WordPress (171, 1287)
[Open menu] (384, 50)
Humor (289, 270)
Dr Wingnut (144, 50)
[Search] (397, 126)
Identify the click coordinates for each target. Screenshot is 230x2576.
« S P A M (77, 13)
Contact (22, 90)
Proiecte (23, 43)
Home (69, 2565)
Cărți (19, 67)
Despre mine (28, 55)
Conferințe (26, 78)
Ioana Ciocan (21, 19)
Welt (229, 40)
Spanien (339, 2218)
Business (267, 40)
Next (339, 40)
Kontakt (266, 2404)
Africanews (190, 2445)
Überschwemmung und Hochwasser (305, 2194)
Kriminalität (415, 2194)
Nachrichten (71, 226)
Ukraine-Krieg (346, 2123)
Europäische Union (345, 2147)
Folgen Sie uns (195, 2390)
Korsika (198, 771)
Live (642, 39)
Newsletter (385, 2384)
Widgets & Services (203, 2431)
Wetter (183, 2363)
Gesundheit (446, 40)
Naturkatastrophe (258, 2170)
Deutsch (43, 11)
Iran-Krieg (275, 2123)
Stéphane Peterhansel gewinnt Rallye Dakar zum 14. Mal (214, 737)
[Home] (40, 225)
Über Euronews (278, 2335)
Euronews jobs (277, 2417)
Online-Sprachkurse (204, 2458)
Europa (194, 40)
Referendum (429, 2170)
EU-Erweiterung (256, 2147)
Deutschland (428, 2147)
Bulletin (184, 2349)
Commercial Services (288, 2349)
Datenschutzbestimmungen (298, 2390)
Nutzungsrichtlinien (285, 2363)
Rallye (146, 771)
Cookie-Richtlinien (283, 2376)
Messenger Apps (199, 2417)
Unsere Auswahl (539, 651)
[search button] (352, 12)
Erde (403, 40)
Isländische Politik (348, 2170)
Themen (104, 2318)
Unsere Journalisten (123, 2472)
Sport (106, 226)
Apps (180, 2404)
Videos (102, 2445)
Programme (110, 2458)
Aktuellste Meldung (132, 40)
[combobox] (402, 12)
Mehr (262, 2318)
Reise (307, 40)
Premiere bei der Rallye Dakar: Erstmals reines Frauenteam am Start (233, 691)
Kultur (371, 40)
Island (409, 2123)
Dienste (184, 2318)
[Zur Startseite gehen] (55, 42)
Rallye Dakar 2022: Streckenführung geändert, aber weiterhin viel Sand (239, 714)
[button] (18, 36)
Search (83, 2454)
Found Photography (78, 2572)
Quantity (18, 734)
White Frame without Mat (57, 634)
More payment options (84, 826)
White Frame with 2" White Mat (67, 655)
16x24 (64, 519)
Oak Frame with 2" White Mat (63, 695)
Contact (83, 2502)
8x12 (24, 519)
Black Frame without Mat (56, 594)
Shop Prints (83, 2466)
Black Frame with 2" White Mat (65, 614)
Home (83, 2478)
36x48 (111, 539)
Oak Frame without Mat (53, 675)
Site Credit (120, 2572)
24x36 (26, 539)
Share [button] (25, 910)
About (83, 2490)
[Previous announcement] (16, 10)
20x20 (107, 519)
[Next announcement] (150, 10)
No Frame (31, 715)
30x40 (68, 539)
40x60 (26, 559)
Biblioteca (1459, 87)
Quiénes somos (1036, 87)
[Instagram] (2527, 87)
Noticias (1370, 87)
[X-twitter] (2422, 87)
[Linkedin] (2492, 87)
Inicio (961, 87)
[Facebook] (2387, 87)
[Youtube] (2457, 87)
---------------
In this exercise, repeat all entries exactly.

### [Answer to this task]
WordPress (171, 1287)
[Open menu] (384, 50)
Humor (289, 270)
Dr Wingnut (144, 50)
[Search] (397, 126)
Identify the click coordinates for each target. Screenshot is 230x2576.
« S P A M (77, 13)
Contact (22, 90)
Proiecte (23, 43)
Home (69, 2565)
Cărți (19, 67)
Despre mine (28, 55)
Conferințe (26, 78)
Ioana Ciocan (21, 19)
Welt (229, 40)
Spanien (339, 2218)
Business (267, 40)
Next (339, 40)
Kontakt (266, 2404)
Africanews (190, 2445)
Überschwemmung und Hochwasser (305, 2194)
Kriminalität (415, 2194)
Nachrichten (71, 226)
Ukraine-Krieg (346, 2123)
Europäische Union (345, 2147)
Folgen Sie uns (195, 2390)
Korsika (198, 771)
Live (642, 39)
Newsletter (385, 2384)
Widgets & Services (203, 2431)
Wetter (183, 2363)
Gesundheit (446, 40)
Naturkatastrophe (258, 2170)
Deutsch (43, 11)
Iran-Krieg (275, 2123)
Stéphane Peterhansel gewinnt Rallye Dakar zum 14. Mal (214, 737)
[Home] (40, 225)
Über Euronews (278, 2335)
Euronews jobs (277, 2417)
Online-Sprachkurse (204, 2458)
Europa (194, 40)
Referendum (429, 2170)
EU-Erweiterung (256, 2147)
Deutschland (428, 2147)
Bulletin (184, 2349)
Commercial Services (288, 2349)
Datenschutzbestimmungen (298, 2390)
Nutzungsrichtlinien (285, 2363)
Rallye (146, 771)
Cookie-Richtlinien (283, 2376)
Messenger Apps (199, 2417)
Unsere Auswahl (539, 651)
[search button] (352, 12)
Erde (403, 40)
Isländische Politik (348, 2170)
Themen (104, 2318)
Unsere Journalisten (123, 2472)
Sport (106, 226)
Apps (180, 2404)
Videos (102, 2445)
Programme (110, 2458)
Aktuellste Meldung (132, 40)
[combobox] (402, 12)
Mehr (262, 2318)
Reise (307, 40)
Premiere bei der Rallye Dakar: Erstmals reines Frauenteam am Start (233, 691)
Kultur (371, 40)
Island (409, 2123)
Dienste (184, 2318)
[Zur Startseite gehen] (55, 42)
Rallye Dakar 2022: Streckenführung geändert, aber weiterhin viel Sand (239, 714)
[button] (18, 36)
Search (83, 2454)
Found Photography (78, 2572)
Quantity (18, 734)
White Frame without Mat (57, 634)
More payment options (84, 826)
White Frame with 2" White Mat (67, 655)
16x24 (64, 519)
Oak Frame with 2" White Mat (63, 695)
Contact (83, 2502)
8x12 (24, 519)
Black Frame without Mat (56, 594)
Shop Prints (83, 2466)
Black Frame with 2" White Mat (65, 614)
Home (83, 2478)
36x48 (111, 539)
Oak Frame without Mat (53, 675)
Site Credit (120, 2572)
24x36 (26, 539)
Share [button] (25, 910)
About (83, 2490)
[Previous announcement] (16, 10)
20x20 (107, 519)
[Next announcement] (150, 10)
No Frame (31, 715)
30x40 (68, 539)
40x60 (26, 559)
Biblioteca (1459, 87)
Quiénes somos (1036, 87)
[Instagram] (2527, 87)
Noticias (1370, 87)
[X-twitter] (2422, 87)
[Linkedin] (2492, 87)
Inicio (961, 87)
[Facebook] (2387, 87)
[Youtube] (2457, 87)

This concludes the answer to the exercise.